Language-Conditioned Robotic Grasping (LCRG) aims to develop robots that comprehend and grasp objects based on natural language instructions. While the ability to understand personal objects like my wallet facilitates more natural interaction with human users, current LCRG systems only allow generic language instructions, e.g., the black-colored wallet next to the laptop. To this end, we introduce a task scenario GraspMine alongside a novel dataset aimed at pinpointing and grasping personal objects given personal indicators via learning from a single human-robot interaction, rather than a large labeled dataset. Our proposed method, Personalized Grasping Agent (PGA), addresses GraspMine by leveraging the unlabeled image data of the user's environment, called Reminiscence. Specifically, PGA acquires personal object information by a user presenting a personal object with its associated indicator, followed by PGA inspecting the object by rotating it. Based on the acquired information, PGA pseudo-labels objects in the Reminiscence by our proposed label propagation algorithm. Harnessing the information acquired from the interactions and the pseudo-labeled objects in the Reminiscence, PGA adapts the object grounding model to grasp personal objects. This results in significant efficiency while previous LCRG systems rely on resource-intensive human annotations -- necessitating hundreds of labeled data to learn my wallet. Moreover, PGA outperforms baseline methods across all metrics and even shows comparable performance compared to the fully-supervised method, which learns from 9k annotated data samples. We further validate PGA's real-world applicability by employing a physical robot to execute GrsapMine. Code and data are publicly available at https://github.com/JHKim-snu/PGA.
Paper Structure (18 sections, 3 equations, 4 figures, 2 tables, 1 algorithm)

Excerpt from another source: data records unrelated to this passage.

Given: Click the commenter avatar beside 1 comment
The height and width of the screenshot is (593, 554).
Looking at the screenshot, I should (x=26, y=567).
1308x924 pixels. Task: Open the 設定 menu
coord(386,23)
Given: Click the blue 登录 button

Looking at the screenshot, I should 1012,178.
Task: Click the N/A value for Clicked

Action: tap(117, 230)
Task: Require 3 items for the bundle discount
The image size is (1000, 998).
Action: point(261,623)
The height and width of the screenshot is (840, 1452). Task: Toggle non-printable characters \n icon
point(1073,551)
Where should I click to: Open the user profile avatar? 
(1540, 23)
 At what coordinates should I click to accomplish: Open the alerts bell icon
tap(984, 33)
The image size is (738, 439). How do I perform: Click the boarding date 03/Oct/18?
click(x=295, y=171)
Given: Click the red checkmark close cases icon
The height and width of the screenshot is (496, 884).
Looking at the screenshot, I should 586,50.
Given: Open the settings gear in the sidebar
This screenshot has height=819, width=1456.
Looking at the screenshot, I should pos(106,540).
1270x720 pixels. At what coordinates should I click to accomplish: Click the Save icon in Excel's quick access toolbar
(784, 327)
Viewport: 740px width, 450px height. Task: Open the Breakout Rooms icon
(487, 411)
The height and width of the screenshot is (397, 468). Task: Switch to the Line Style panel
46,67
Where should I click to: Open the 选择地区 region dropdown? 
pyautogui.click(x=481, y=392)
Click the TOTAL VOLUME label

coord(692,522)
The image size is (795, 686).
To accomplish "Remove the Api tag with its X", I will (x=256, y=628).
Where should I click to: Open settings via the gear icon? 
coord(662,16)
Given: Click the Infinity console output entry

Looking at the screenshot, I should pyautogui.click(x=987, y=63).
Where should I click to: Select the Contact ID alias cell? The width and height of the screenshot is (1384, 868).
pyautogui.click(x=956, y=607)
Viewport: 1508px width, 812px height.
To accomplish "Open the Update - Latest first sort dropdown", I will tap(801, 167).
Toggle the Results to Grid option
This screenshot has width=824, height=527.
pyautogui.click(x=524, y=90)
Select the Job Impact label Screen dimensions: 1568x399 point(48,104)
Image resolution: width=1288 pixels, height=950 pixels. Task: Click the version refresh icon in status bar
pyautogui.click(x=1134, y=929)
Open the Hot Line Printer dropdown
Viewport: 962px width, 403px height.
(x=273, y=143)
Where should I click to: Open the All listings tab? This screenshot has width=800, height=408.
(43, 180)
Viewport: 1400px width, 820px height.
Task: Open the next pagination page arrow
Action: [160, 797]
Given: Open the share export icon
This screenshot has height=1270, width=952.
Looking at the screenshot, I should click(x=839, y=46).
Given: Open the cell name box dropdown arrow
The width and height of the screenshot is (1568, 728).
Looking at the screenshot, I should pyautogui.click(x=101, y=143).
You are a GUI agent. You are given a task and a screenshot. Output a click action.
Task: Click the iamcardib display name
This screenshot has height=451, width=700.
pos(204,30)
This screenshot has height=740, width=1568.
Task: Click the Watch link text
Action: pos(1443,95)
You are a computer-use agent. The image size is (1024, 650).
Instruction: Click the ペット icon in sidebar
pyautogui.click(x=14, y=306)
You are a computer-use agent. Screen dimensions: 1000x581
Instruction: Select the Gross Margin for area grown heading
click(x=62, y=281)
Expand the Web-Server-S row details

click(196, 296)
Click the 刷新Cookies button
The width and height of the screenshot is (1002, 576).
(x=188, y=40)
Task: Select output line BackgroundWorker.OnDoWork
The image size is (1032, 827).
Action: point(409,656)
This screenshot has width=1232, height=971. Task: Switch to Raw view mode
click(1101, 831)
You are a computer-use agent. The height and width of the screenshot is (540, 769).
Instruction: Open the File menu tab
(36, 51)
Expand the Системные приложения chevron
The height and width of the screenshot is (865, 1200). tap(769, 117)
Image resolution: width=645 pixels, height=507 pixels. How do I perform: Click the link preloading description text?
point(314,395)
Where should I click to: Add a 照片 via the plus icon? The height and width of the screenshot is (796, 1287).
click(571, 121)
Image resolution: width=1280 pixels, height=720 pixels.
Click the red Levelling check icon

This paper contains 18 sections, 3 equations, 4 figures, 2 tables, 1 algorithm.

Figures (4)

  • Figure 1: Personalizing grasping agents with single human-robot interaction. Upon the user's introduction of a personal object, it retrieves the identical objects from its visual reminiscence. Leveraging the retrieved objects, the robot subsequently engages in an integrated learning process of the personal object. The Personalized Grasping Agent (PGA) can finally comprehend and grasp the personal object.
  • Figure 2: Overview of Personalized Grasping Agent (PGA). (a) Initially, PGA gathers a collection of raw images, termed as Reminiscence, from the user's environment. With the personal indicator provided by the user from (b), unlabeled objects in the Reminiscence are pseudo-labeled via (c) Propagation through Reminiscence. It's vital to note that certain objects, particularly those not introduced by the user (e.g., non-personal objects), remain unlabeled by our algorithm. Ultimately, PGA employs all the object nodes with labels (colored nodes) to train the Personalized Object Grounding Model.
  • Figure 3: Impact of Reminiscence size. PGA's offline scores based on the number of raw images utilized from Reminiscence, from '0' to '400'.
  • Figure 4: Qualitative Analysis. The top row showcases examples of objects from each phase. In the bottom row, personalized object grounding results by PGA are depicted in blue boxes and those by PassivePGA model in red, set alongside the ground truth in black boxes. Within the Propagation through Reminiscence on the top row, solid lined boxes are the pseudo-labeled objects from the Reminiscence and dotted boxes denote objects that were NOT pseudo-labeled according to indicators in the respective models.